The Neuroimaging Informatics and Analysis Center (NIAC) supports WUSTL scientists whose research involves brain and central nervous system imaging, according to associate director Daniel Marcus, PhD, research assistant professor of radiology at the university’s Mallinckrodt Institute of Radiology.
“Scans of the brain and other central nervous system structures can get computationally intensive,” Marcus says. “The analysis of structural brain data on a single patient, for example, consumes significant computing time, and some studies involve scans of a thousand subjects or more.
“We’re here to support the storage, processing and analysis of that data,” Marcus says.
As an example of such data-intensive studies, Marcus says that Alzheimer’s researchers working to understand the disorder’s effects on the brain and develop better diagnostic techniques often need to conduct detailed analyses of multiple brain regions.
Directed by Mark Mintun, MD, vice chair for research in radiology and professor of radiology, of neurobiology and of psychiatry, the NIAC comprises three cores: an informatics core, a data analysis core and an administrative/educational core.

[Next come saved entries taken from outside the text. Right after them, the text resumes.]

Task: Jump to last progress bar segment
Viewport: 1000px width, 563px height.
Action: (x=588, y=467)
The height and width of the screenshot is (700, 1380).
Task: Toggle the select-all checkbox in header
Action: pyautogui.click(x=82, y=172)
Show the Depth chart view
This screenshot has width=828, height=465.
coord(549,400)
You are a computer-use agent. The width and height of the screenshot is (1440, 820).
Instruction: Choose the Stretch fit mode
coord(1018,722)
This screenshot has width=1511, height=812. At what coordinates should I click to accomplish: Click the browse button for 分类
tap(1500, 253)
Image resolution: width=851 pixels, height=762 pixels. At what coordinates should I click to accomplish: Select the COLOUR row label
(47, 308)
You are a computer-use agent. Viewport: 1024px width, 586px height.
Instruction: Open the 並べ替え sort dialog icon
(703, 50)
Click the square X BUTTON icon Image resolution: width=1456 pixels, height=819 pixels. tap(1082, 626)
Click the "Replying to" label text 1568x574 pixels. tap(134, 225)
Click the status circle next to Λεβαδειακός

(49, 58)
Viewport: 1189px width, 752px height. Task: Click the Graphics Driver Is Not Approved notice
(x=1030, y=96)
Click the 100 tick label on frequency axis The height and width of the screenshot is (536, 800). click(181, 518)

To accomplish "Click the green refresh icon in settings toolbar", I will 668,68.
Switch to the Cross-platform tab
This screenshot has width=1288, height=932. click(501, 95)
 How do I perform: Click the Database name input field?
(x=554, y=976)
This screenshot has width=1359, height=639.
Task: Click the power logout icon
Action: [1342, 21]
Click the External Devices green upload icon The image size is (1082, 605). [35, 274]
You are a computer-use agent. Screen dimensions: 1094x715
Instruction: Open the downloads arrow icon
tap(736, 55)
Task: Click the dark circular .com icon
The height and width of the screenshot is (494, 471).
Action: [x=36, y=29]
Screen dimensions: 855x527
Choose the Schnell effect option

The informatics core runs an imaging database, the Central Neuroimaging Data Archive, that includes data from both research scanners in radiology and clinical scanning data from Barnes-Jewish Hospital. Included are scanning results and other potentially relevant data on subjects such as demographics and clinical outcomes, with personal identification data removed to protect patient privacy.
One major mission of the informatics core, according to Marcus, is to help funnel large volumes of data from scanners to a new supercomputer in the Electronic Radiology Lab for expedited analysis.
NIAC’s data analysis core researches, refines and applies the latest approaches for transforming the scanner results into information that can be used for medical research.
“As the cutting-edge techniques for processing this raw data emerge and become somewhat stable, our job is to bring them into production,” Mintun says. “NIAC speeds up the computer code and clears bottlenecks and bugs so investigators across the spectrum of research can apply these new techniques to their own data.”
In addition to running the NIAC, the administrative core supports educational programs, including a seminar series, tutorials and training programs.
Washington University School of Medicine’s 2,100 employed and volunteer faculty physicians also are the medical staff of Barnes-Jewish and St. Louis Children’s hospitals. The School of Medicine is one of the leading medical research, teaching and patient care institutions in the nation, currently ranked third in the nation by U.S. News & World Report. Through its affiliations with Barnes-Jewish and St. Louis Children’s hospitals, the School of Medicine is linked to BJC HealthCare.